Relator(a): Min. RICARDO LEWANDOWSKI
Julgamento: 18/03/2008
Órgão Julgador: Primeira Turma
DJe-147 PUBLIC 08-08-2008

EMENTA: HABEAS CORPUS. PENAL. PROCESSUAL PENAL. EXTORSÃO. PRESCRIÇÃO. ACÓRDÃO QUE TRAZ NOVA CONDENAÇÃO. MARCO INTERRUPTIVO. OCORRÊNCIA. ORDEM DENEGADA. I - Acórdão que altera o título da condenação, com modificação substancial da pena, constitui novo julgamento, revestindo-se da condição de marco interruptivo da prescrição. II - Inocorrência, entre os marcos legais, dos lapsos exigidos pelo Código Penal para o reconhecimento da extinção da punibilidade. III - Ordem denegada.

NÃO INCIDÊNCIA DA ANALISE DA PRESCRIÇÃO PELO TRATADO DE EXTRADIÇÃO POR CRIMES COMETIDOS ANTERIORES A SUA VIGENCIA.

Ext 870 / IT – ITÁLIA

Relator(a): Min. JOAQUIM BARBOSA
Órgão Julgador: Tribunal Pleno
DJ 19-11-2004

Parte(s)
REQTE.(S) : GOVERNO DA ITÁLIA
EXTDO.(A/S) : ANTONINO COLOSI

Ementa
EMENTA: PEDIDO DE EXTRADIÇÃO PARA EXECUÇÃO PENAL. GOVERNO DA ITÁLIA. NACIONAL ITALIANO. 1. REFERENCIAL PARA CÁLCULO DA PRESCRIÇÃO. Pedido de extradição para fins de execução de penas em diversas condenações proferidas no Estado requerente. Cálculo de prescrição a partir de cada uma das oito condenações, e não por cálculo cumulativo fundado em documento denominado "medida cumulativa" de execução, elaborado pela Procuradoria da República italiana, anexo à nota verbal; precedentes.
(...)
4. CAUSA INTERRUPTIVA DA PRESCRIÇÃO PREVISTA NO TRATADO: APLICAÇÃO NO TEMPO. Suscitada a inaplicabilidade do Tratado (art.
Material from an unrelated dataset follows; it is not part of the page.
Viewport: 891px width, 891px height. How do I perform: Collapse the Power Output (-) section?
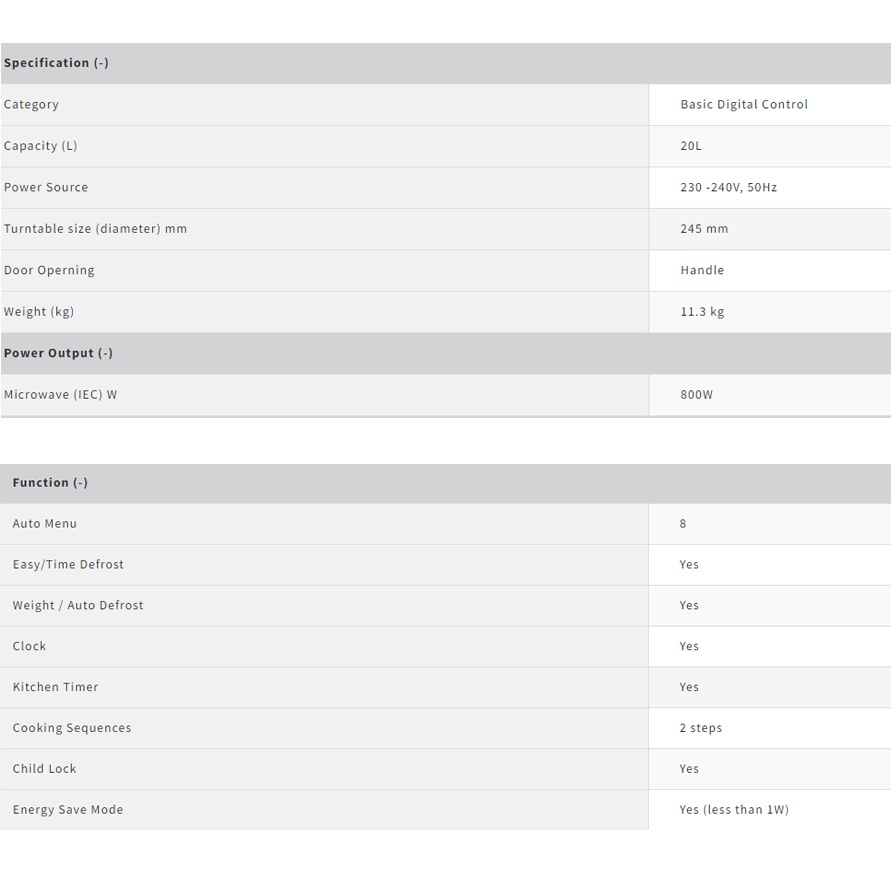coord(58,353)
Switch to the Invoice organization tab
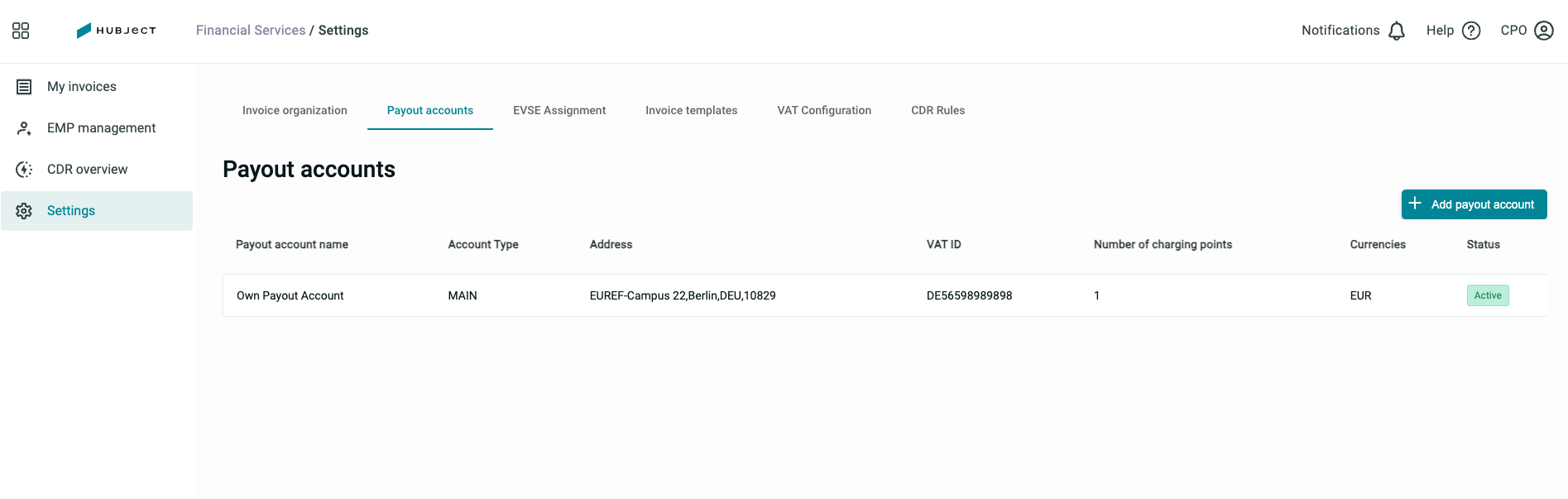The width and height of the screenshot is (1568, 499). [x=295, y=110]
III, 1, b, que prevê como causa interruptiva da prescrição o recebimento do pedido de extradição; precedentes), pois, à época da consumação dos crimes referentes à condenação do item 7 da nota verbal, ainda não estava ele em vigor: aplicável a Lei 6.815/1980, que não prevê causa interruptiva dessa natureza. Pedido indeferido quanto ao item 7 da nota verbal. Retificação do voto do relator. Decisão unânime.

Responder a processo no Brasil

Ext 978 / PT – PORTUGAL
Relator(a): Min. GILMAR MENDES
Órgão Julgador: Tribunal Pleno
DJ 10-08-2006

Parte(s)
REQTE.(S): GOVERNO DE PORTUGAL
EXTDO.(A/S): SANDRO SILVA CLEMENTINA OU SANDRO SILVA DA CLEMENTINA OU SANDRO CLEMENTINA

EMENTA: Extradição instrutória. 2. Crime de homicídio qualificado. 3. Processamento do pedido de acordo com a Lei nº 6.815/80. 4. Atendimento dos requisitos formais. 5. Correspondência do crime especificado nos arts. 131º e 132º, nº 2, al. d) do Código Penal Português com o crime tipificado no art. 121, §2º, II, do Código Penal Brasileiro 6. Inexistência de prescrição. 7. Extraditando que responde a processo penal no Brasil por crime diverso daquele que versa o pedido de extradição. 8. Poder discricionário do Chefe do Poder Executivo para ordenar a extradição ainda que haja processo penal instaurado, ou mesmo condenação no Brasil (art. 89, parte final, da Lei nº 6.815/81). 9. Pedido de extradição deferido.